Similarly, the most recent United fan to receive a GMP banning order application ‘on complaint’ (i.e. without having committed any offence) did likewise with the same FIO not so long ago and had GMP confiscate his passport before the trip to Amsterdam, as he was hauled into court to answer to a file of ‘evidence’ that is a mass of circumstantial waffle and includes the utterly ludicrous statement from one officer that says (and this is verbatim): “[XXXX] is not captured on this footage, however may have been there at the scene.” No need to mess about with that ‘beyond reasonable doubt’ nonsense; banning orders on complaint are a civil action, requiring a burden of proof only on the balance of probabilities.

And that same FIO was also the officer referred to in RI 218 when we told the tale of a Red assaulted by him in Lyon after being stitched up on a racist charge a few weeks earlier (video evidence subsequently secured a not-guilty verdict on the racist charge).
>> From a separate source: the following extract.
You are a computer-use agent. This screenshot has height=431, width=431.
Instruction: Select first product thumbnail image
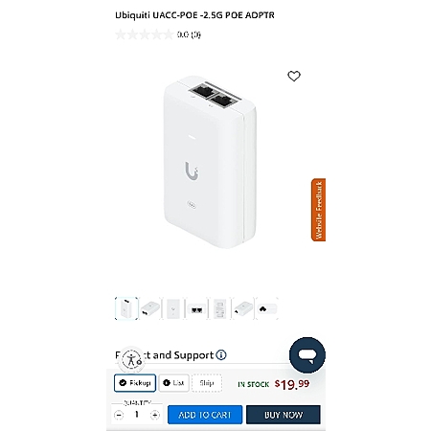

As was reported back then, he “walked straight into me. ‘Get out of my way you racist piece of shit’ came his ever convivial salutation”, as the FIO butted the United fan and, after the intervention of two French police, proceeded to bounce up and down offering him “round the corner!”. Is this really acceptable behaviour from a member of GMP? Yet an official complaint about it made no difference whatsoever.

What of Roberts’ himself? He attempted to excuse the RI seizure by apportioning blame to the club. “The original complaint regarding that fanzine came from Manchester United” he told the FSF meeting, in stark contrast to an emailed assurance we’d had two weeks earlier from United Communications Dept: “I spoke to Mark Roberts (via email) … his reply was that it was spotted by his uniformed officers … He was categoric it had not originated from either club.” Yet Roberts still insisted, “They [MUFC] brought it to our attention and said they would prevent people from entering [with it].” We put this claim to United last week and they reiterated, “Categorically, it was not the club”. If so, then it means a public servant has lied whilst on official duty. Surely not!

At a time when police budget cuts are still to really bite, the Old Trafford gravy train rumbles on. ‘Watching football is not a crime’ shouts the FSF, but with all that recession-busting, morale-boosting overtime to be earned from the easy task of policing PL football, don’t expect Roberts et al to be listening.